Ryan Lizza, The New Yorker's Washington correspondent, is known for his in-depth profiles of political candidates and officeholders including President Obama, Romney, Secretary of State Hillary Clinton, Sen. John McCain (R-Ariz.) and many others. Lizza is also a political contributor at CNN.


Interview Highlights

How Ryan's budget proposal became an issue for GOP candidates

"It started back at a moment when some people thought Sarah Palin was still thinking about running for president. She wrote an op-ed where she endorsed Ryan's policies and that put Republican candidates on notice that if you were going to compete for Republican votes in the 2012 primaries, you had to take a stand on Paul Ryan's budgets. So that pushed all the candidates into making that choice and Romney, under some pressure frankly, endorsed it. And I think because there's been a sort of vacuum in the Romney policy world, Paul Ryan has been very strategic about filling that vacuum."

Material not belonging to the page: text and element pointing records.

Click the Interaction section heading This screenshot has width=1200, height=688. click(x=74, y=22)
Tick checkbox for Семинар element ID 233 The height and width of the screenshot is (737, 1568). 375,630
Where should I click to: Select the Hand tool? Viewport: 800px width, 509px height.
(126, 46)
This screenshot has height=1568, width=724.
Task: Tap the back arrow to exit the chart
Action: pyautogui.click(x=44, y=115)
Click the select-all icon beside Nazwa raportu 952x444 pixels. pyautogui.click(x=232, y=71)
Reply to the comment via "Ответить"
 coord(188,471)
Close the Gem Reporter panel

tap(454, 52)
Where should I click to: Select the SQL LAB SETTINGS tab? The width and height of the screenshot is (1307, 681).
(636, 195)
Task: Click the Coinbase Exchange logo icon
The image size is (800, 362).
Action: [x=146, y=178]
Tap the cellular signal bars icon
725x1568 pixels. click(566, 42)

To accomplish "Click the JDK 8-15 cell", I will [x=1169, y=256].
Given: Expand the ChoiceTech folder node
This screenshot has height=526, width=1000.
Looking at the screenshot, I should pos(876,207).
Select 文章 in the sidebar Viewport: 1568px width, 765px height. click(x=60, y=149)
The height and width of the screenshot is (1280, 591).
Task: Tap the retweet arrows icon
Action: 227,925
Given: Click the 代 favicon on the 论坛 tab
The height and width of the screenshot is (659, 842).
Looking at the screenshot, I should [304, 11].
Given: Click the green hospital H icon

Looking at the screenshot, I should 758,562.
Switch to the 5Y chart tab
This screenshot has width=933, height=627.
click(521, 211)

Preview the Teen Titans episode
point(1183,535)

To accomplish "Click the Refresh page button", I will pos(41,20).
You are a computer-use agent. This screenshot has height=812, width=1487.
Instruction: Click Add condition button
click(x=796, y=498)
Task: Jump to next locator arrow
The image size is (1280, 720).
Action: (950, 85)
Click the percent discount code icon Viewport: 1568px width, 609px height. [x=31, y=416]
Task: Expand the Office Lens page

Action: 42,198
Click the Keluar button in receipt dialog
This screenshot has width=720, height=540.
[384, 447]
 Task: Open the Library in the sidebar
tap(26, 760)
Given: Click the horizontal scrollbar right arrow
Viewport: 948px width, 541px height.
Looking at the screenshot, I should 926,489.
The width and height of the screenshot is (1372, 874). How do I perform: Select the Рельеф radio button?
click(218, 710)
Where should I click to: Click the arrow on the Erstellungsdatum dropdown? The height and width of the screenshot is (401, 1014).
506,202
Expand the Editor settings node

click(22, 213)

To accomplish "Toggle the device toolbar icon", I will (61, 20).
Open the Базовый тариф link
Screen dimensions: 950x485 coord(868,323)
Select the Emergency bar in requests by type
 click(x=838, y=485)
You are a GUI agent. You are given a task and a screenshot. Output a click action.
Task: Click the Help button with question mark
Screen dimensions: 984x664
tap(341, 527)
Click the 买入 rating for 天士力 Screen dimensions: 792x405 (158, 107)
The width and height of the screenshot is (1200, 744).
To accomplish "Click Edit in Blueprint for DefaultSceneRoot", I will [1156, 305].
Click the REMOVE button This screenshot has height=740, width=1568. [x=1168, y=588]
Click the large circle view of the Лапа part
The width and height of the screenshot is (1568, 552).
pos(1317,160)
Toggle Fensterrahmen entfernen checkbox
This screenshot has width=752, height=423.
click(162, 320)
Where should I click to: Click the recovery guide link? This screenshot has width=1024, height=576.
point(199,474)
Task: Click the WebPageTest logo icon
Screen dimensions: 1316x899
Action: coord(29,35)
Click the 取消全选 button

How Ryan leveraged himself

"When he becomes a congressman [in 1999] ... he knows how to leverage the conservative media and conservative think-tank world, to help change the climate, the ideological climate that Republican policymakers pay attention to. ... He promotes the 'roadmap,' his original budget, he promotes it through groups like Americans for Prosperity, through the conservative media, his old friends at National Review, Fox News and all the familiar conservative institutions — because if you are a Republican lawmaker who's trying not just to get re-elected but trying to change the intellectual climate in Congress, those are the places you go, those are the sort of opinion leaders, The Wall Street Journal editorial page, The Weekly Standard.

"So he really becomes a sort of darling of the conservative media in those early years when, frankly, a lot of other people aren't paying attention to him or his ideas. And I describe it as an 'outside in strategy,' he wasn't just working on convincing his fellow Congress members. ... He was going to the opinion makers, to the people who are already predisposed to these ideas and pushing them to help push his colleagues in Congress and that really starts to pay off once the Bush era ends."

How Ryan perceives the role of the president

"He doesn't want presidential candidates running on vague platitudes, and he was very clear in saying that Mitt Romney has already endorsed this set of ideas and there's no reason for him to run away from them now, and that he very clearly wants Romney to embrace them. I'm not so sure Mitt Romney wants to do that, to be honest. And I think we'll know in the next few months, we'll know at the convention, and we'll know when we start seeing a bit more detail from Mitt Romney about whether he decides to be a true Ryan Republican or if he and his pollsters and campaign strategists decide that Paul Ryan is leading the Republican Party over the cliff the way he arguably did in 2005, and they need to distance Mitt Romney from Paul Ryan and his ideas."